Il loro confronto, scritto con un ritmo divertente, è elaborato con un sistema di scatole cinesi, dove in ogni capitolo si affrontano temi riguardanti i fondamenti dell’economia.
Alla fine non hanno risolto le grandi questioni ma i personaggi danno modo di avviare una riflessione diversa, aprendo nuovi scenari.
Se ci sono davvero riuscito, non lo so, posso dire di essere soddisfatto, forse, si può fare di più ma, essendo un libro open source, potrò rimetterci le mani in futuro e ripensarlo in altra maniera».

La Musa Offesa non è un libro nel senso tradizionale del termine, è più un esperimento di cultura compartecipata, di conoscenza trasversale di concetti fondamentali per l’economia e la cultura sociale. Un racconto/romanzo, un dialogo in divenire.
La Musa Offesa è mutato dalla prima versione, si è arricchito sotto la guida dell’autore, si è trasformato, dalla prima stesura a quella attuale, attraverso l’interscambio di esperienze e di idee degli “Al.”, i co autori che in forme, tempi e modi diversi vi hanno partecipato.
Ma non può nemmeno dirsi un testo a scrittura collettiva in senso totale.
Vuoi spiegarci esattamente cos’è il progetto La Musa Offesa?

«Allora, il progetto nella sua linea teorica è la tappa intermedia del cambiamento sociale che porta l’economia ad essere appunto un fatto sociale: in linea pratica ha originato l’Associazione Eunomica, nata con un gruppo di lettori del libro, convinti che si potesse ragionare su queste questioni seguendo un percorso meno dottrinario e più collettivo o compartecipato.
Il libro è uno strumento secondario, forse non è necessario leggerlo, perché con Eunomica ci sono progetti concreti che seguono le riflessioni del La Musa Offesa.
Il racconto non è stato per adesso un’occasione di scrittura partecipata perché non sono riuscito a mettere veramente in pista questo sistema di scrittura: intendiamoci, ho ricevuto tanti consigli e letture critiche di cui sono grato ma non ritengo sia un esperimento ancora riuscito di scrittura collettiva.
È comunque uno strumento ideato per aprire la via della partecipazione, forse, è questa la vera anima de La Musa Offesa».

È passato, ormai, un po’ di tempo dalla prima stesura a all’ultima.
Il libro è stato letto, modificato, ripensato, ha avuto, e ha, una sua vita letteraria ben definita: che bilancio ne trai, ad oggi, del percorso de La Musa Offesa?

«È stato letto da qualche centinaio di persone, un tempo, all’inizio, tenevo il conto dei lettori per capire come si potesse muovere un libro nato dal nulla, senza supporti editoriali, sono arrivato a contarne sino a trecento, ho avuto diversi feedback tecnici di lettori interessati ma non sono uno scrittore e seguo logiche diverse: di certo volevo che fosse letto.
Il risultato positivo è che è stato caricato sul Web dal 2008 ed è ancora letto, alcuni mi fanno ancora domande sulle tematiche espresse nel libro.
Non so se avrà un futuro ma mi piacerebbe un giorno continuarlo, d’altronde nella prima stesura il precario non aveva nemmeno un nome, la Musa rimaneva sospesa fra il reale e l’irreale e la fine è stata scritta a distanza di anni: una scelta dettata dal desiderio di dare un equilibrio al racconto, per non mandarlo in crash.

Materiale fornito:
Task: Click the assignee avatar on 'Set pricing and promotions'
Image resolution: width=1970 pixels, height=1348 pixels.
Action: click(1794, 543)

Problema proposto 1:
Nel testo su La Musa Offesa, quale associazione è nata da un gruppo di lettori del libro?
Problema proposto 2:
Riprenda il testo su La Musa Offesa e lo prosegua a partire dalla sua ultima frase.
Le righe non hanno alcun ruolo in questo.

Risultato finale 1:
L'Associazione Eunomica.

Risultato finale 2:
Ma se penso alle opere di Jean Jonò, l'autore dell'Uomo che piantava gli alberi, dove uno stesso personaggio muore e ricompare vivo in un’altra storia, mantenendo le sue peculiarità, allora posso pensare di riaprire La Musa Offesa in futuro.
Sicuramente mi sono stati dati idee e spunti per il libro, più che interventi veri e propri, così il testo ha mantenuto la sua identità di testo “teatrale” come è stato definito, ma di fatto quello che voglio è che il suo percorso sia quello di Eunomica, ossia quello che dovrebbe essere l’economia contemporanea».

Perché hai scelto di non pubblicare La Musa Offesa con un editore tradizionale, né con il self publishing, ma hai optato per una libera circolazione del testo, disponibile solo on line in free download?

«Vi è mai capitato di volere leggere un testo ma o costa troppo e non puoi permettertelo oppure non è facilmente reperibile? A me sì e molte volte!
Ecco, quando ho deciso di scriverlo ho pensato a tutti quegli autori che mettono a disposizione sul Web i loro testi gratuitamente ed alla frustrazione di non riuscire a recuperare libri datati, fuori commercio o difficilmente disponibili on line.
Volevo fare della cultura e renderla liberamente, e facilmente, disponibile, senza pagare nulla, come hanno fatto i vecchi internauti, che ringrazio, mettendo in rete testi preziosi ed importanti ma poco accessibili.
Inoltre è il biglietto da visita dell’Associazione Eunomica, è dal nostro sito che si può scaricare in download.
Avrei potuto pubblicarlo, ci sono state delle possibilità, ma alla fine ho deciso di non farlo perché l’avrei reso più debole e poi ho pensato alla generosità, perché è un’apertura, se tutti diamo qualcosa quando ne abbiamo ragionevolmente la possibilità, allora c’è scambio, altrimenti se ci chiudiamo non abbiamo più la possibilità di scambiare nulla.».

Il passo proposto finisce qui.